# Selected excerpt:
:::::

Tuesday, April 22, 2008

I've been trying to branch out in the financial blogs I look at. For instance, I was curious if there were still any bullish blogs about the housing market and the credit crisis. (Not bullish about the stock market, there are tons of those sites...but the stock market seems to exist in it's own fog of numbers.)

Sure enough, there are a few financial blogs that seem to be able to create graphs and interpret statistics in a way that makes my head spin. Up is down, and white is black. Some of them seem to be even saying that the whole slowdown is an illusion. (Damn my cash register -- how did it get hypnotized?)

But more often, I'm finding sites that are even more gloomy than me.

There is only one site I've found so far that really talks about the subject I'm most interested in right now: the commercial building market, especially retail.

Those of you who miss the Cassandra screeching days of old, read on. There is still some doom and gloom to forecast. Those who think it's all overblown, please pass along.

:::::

# Given information:

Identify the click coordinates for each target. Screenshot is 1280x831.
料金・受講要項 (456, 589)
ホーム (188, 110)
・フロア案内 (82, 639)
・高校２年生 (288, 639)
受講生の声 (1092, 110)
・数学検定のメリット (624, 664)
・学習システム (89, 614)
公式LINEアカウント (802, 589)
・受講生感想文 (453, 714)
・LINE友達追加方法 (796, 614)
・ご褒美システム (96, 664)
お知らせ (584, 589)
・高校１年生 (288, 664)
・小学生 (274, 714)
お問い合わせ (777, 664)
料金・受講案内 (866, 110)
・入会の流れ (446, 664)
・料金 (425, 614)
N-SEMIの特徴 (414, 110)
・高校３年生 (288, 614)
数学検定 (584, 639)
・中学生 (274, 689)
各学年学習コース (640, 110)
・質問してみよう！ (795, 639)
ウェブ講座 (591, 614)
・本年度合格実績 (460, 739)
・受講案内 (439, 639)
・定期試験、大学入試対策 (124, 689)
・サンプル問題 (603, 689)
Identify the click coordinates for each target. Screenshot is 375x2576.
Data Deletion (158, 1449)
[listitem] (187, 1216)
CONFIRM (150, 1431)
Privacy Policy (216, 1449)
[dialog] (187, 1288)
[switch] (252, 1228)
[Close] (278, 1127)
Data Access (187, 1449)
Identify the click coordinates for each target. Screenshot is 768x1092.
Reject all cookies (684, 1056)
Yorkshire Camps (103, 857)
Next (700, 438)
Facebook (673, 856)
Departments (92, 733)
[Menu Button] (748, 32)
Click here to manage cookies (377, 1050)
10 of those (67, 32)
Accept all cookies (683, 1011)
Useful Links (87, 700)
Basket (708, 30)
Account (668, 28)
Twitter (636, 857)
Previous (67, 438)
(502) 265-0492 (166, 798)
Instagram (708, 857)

:::::

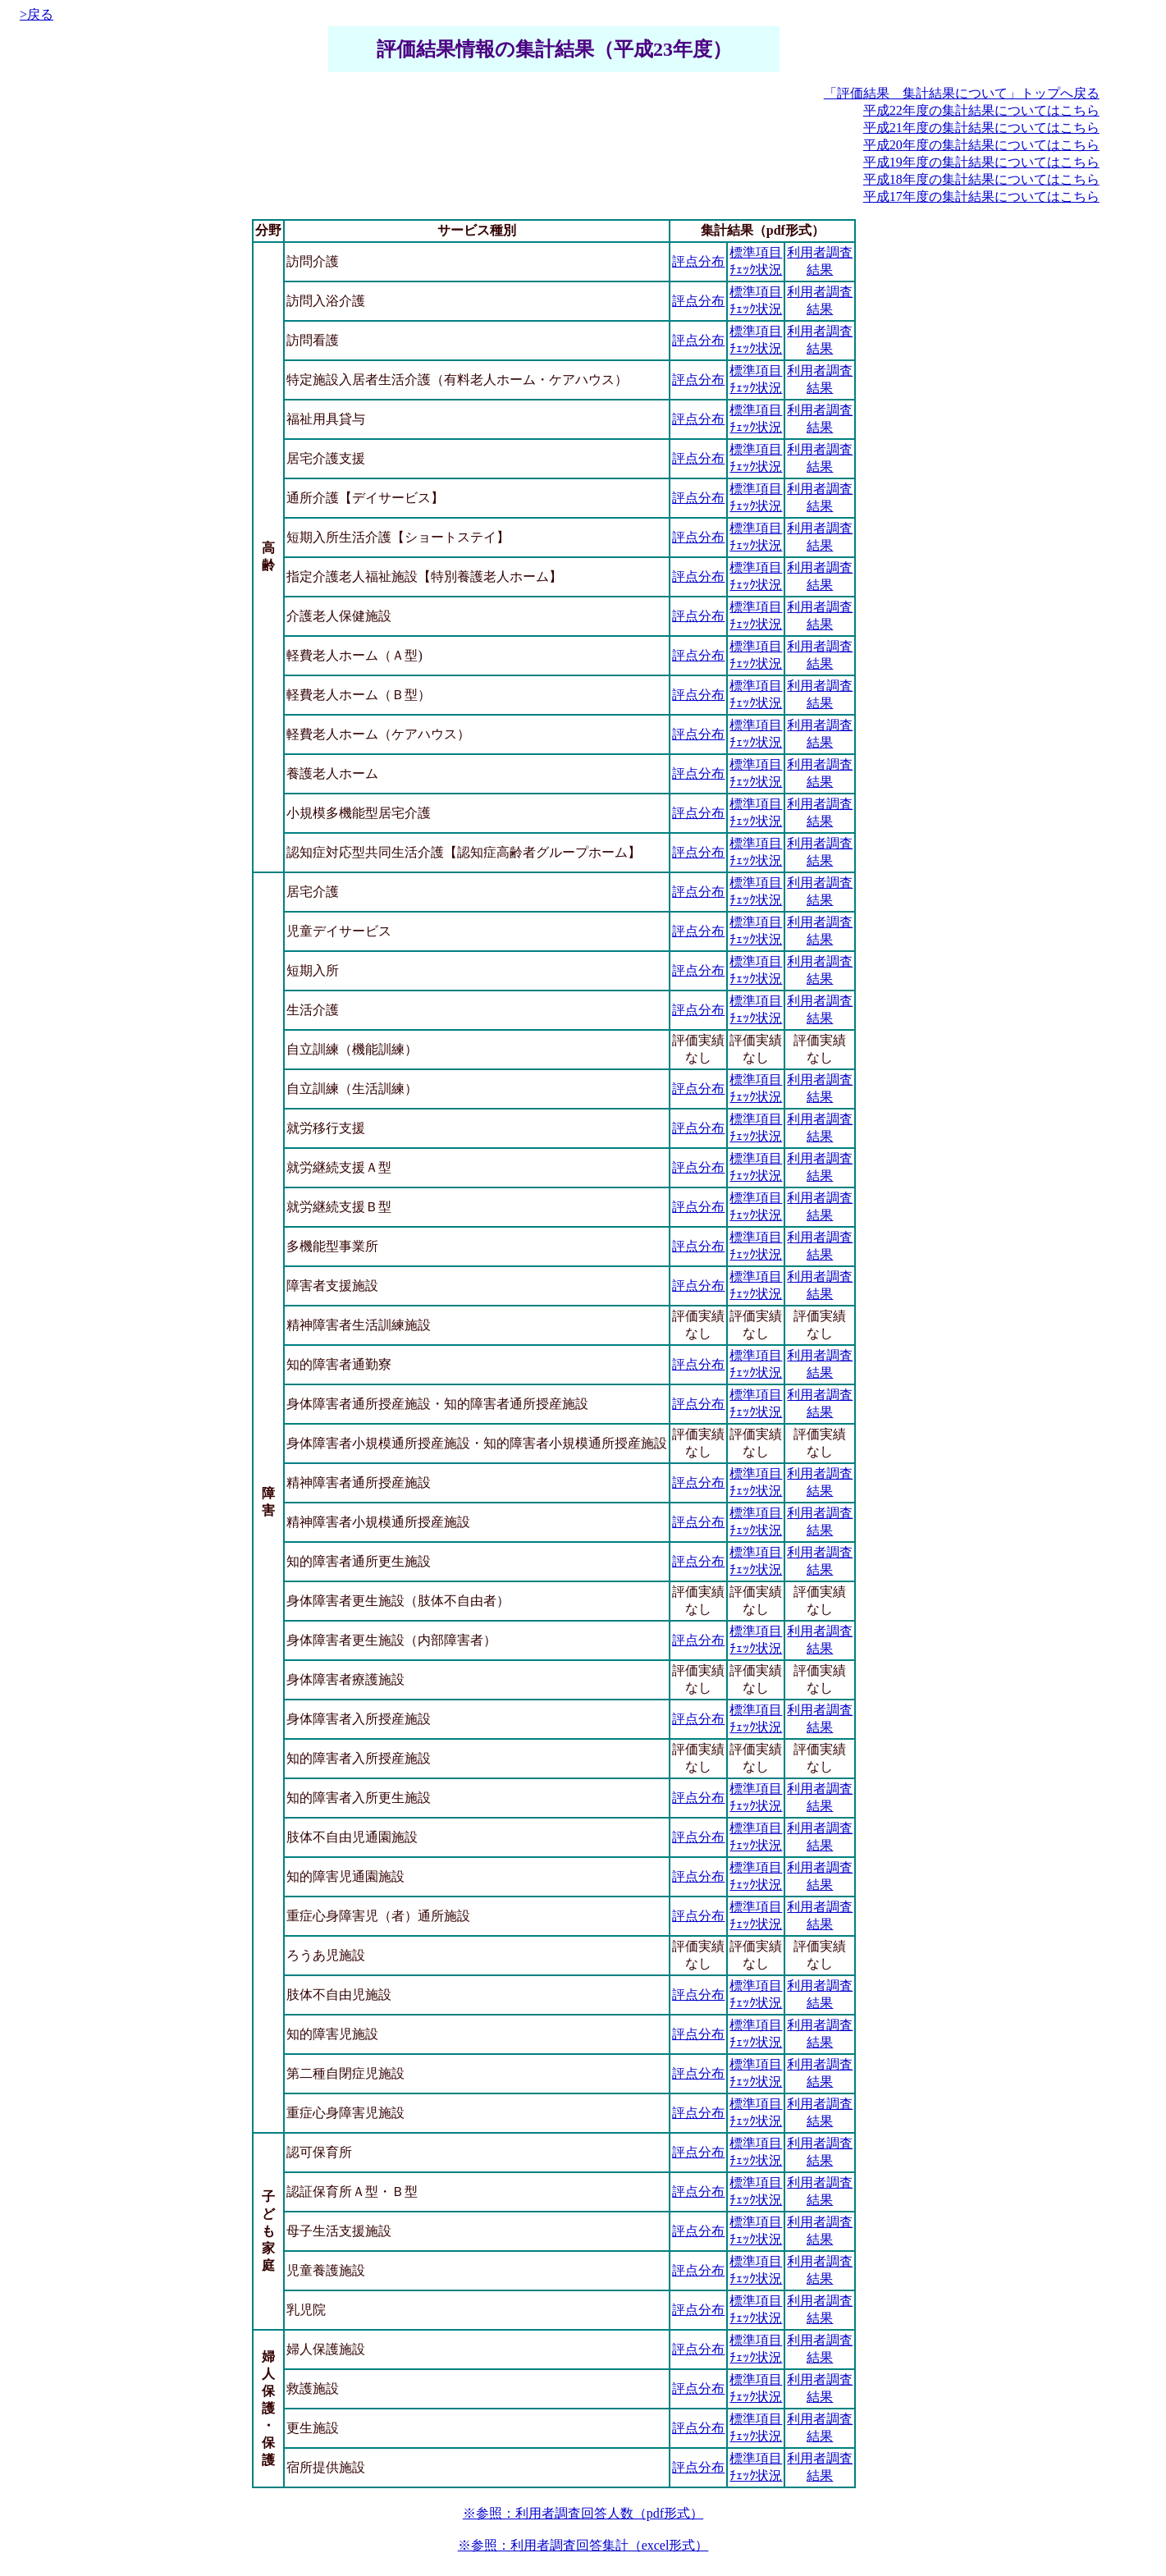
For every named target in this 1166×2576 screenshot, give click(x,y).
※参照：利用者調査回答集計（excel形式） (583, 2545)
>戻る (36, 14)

:::::

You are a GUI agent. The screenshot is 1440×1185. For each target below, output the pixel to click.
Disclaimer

:::::

# Directions:
A. Answer these questions about the blog post:
(i) What date is given at the top of the post?
(ii) Which two topics did the writer wonder whether bullish blogs still covered?
(iii) Which subject does the writer say interests them most right now?
B. Reproduce the blog post word for word between "Tuesday, April 22, 2008" and "fog of numbers.)", inclusive.

# Answers to the exercise:
A.
(i) Tuesday, April 22, 2008
(ii) The housing market and the credit crisis
(iii) The commercial building market, especially retail

B.
Tuesday, April 22, 2008

I've been trying to branch out in the financial blogs I look at. For instance, I was curious if there were still any bullish blogs about the housing market and the credit crisis. (Not bullish about the stock market, there are tons of those sites...but the stock market seems to exist in it's own fog of numbers.)